▶ _WHAT IS EXPECTED_:
Answer these from the passage on methane pyrolysis costs:
1. What annualized CAPEX was reported for the molten media method?
2. By how much did 0.0001 wt% Ni–Bi contamination in solid carbon raise hydrogen costs?
3. Within what power range do the largest commercial electron beam accelerators operate?

╭─ PAGE EXCERPT

TEA studies on bubble reactors show promise due to their ability to continuously remove solid carbon. The annualized CAPEX for the molten media method was reported to be 0.43–0.54 $ per kgH2 for production rates of 10–200 ktH2 per year, indicating a linear relationship between CAPEX and production rates.57,233,312,313 This contradicts industrial norms, where CAPEX share decreases with increased capacity, likely due to uncertainties in bubble reactor design and cost estimation.

Ni–Bi, identified as a high-activity molten media for methane pyrolysis,249 was commonly used in these studies, with OPEX ranging from 1.61–2.26 $ per kgH2. It was observed that the source of heat substantially influences the operational cost. For instance, Parkinson et al. demonstrated 2.18 and 1.76 $ per kgH2 for 200 and 100 ktH2 per year production capacity, respectively, since the latter design considered methane combustion instead of electricity for energy supply.312,313 The LCOH ranged from 1.83 to 2.76 $ per kgH2 while the lowest value was reported for the 100 ktH2 per year production rate with a $0.15 per kg carbon sale.57 Molten media type and metal loss rates are critical to process success. Von Wald et al. showed 0.0001 wt% Ni–Bi contamination in solid carbon raised hydrogen costs by 334%. Angikath et al. demonstrated that using Ga and KCl–MnCl2 can reduce reactor costs by 61.3% and 23.8%, respectively, compared to Ni–Bi reactors.233 Future studies should explore alternative media, energy supply scenarios, and the impact of varying conversion rates to optimize the process.

The plasma method has also been explored in TEA studies. Kerscher et al. employed an electron beam plasma reactor requiring multiple electron beam accelerators, as the largest commercial units operate within the range of 250–560 kW,314,318 increasing CAPEX compared to other methods. However, they assumed 100% conversion and selectivity toward H2, resulting in omitting the PSA system in their design. While future advancements may reduce CAPEX for electron beam plasma reactors, the costs associated with PSA systems should still be considered.

╰─
╭─ SUPPLIED INFORMATION

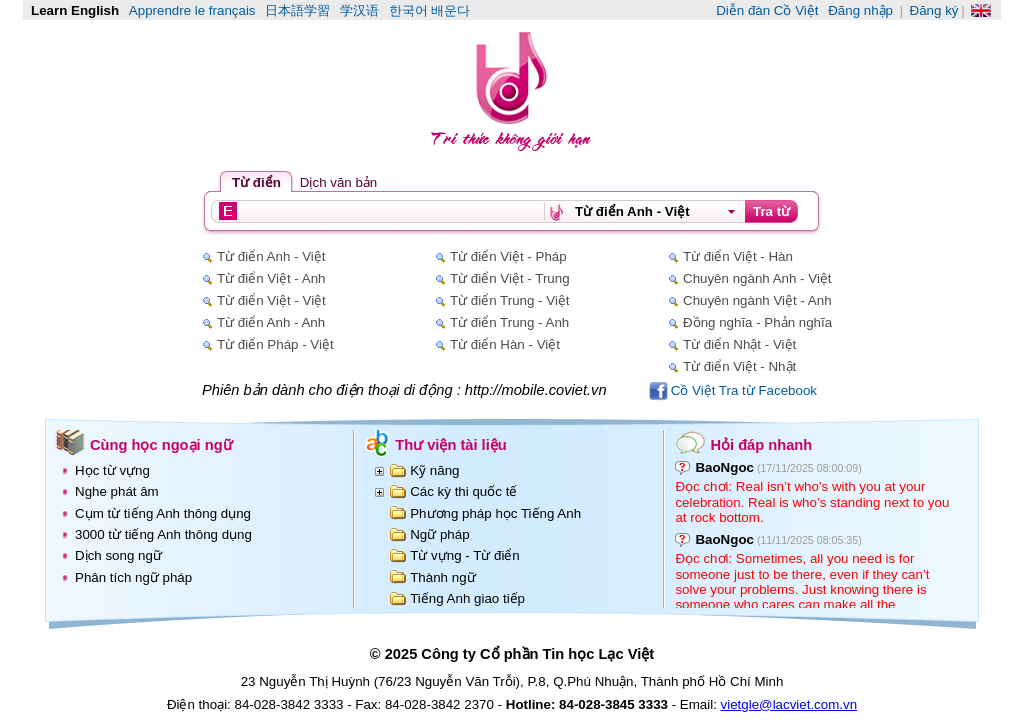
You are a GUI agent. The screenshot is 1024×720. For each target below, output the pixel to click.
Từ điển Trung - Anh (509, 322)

╰─
╭─ SUPPLIED INFORMATION

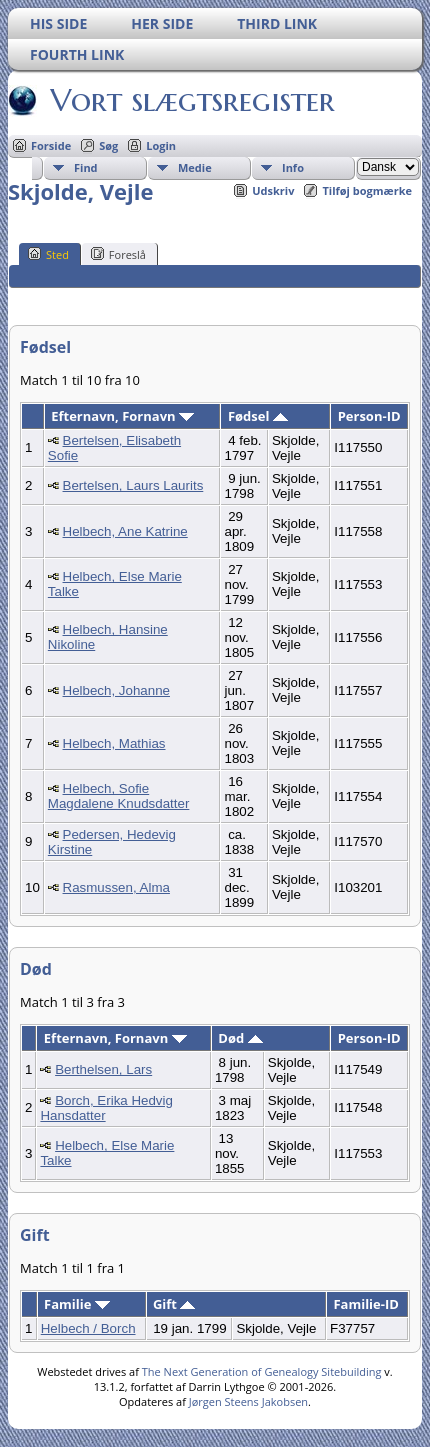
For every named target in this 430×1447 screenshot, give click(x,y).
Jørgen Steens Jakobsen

╰─

▶ _OUTPUT FOR THIS TASK_:
1. 0.43–0.54 $ per kgH2
2. 334%
3. 250–560 kW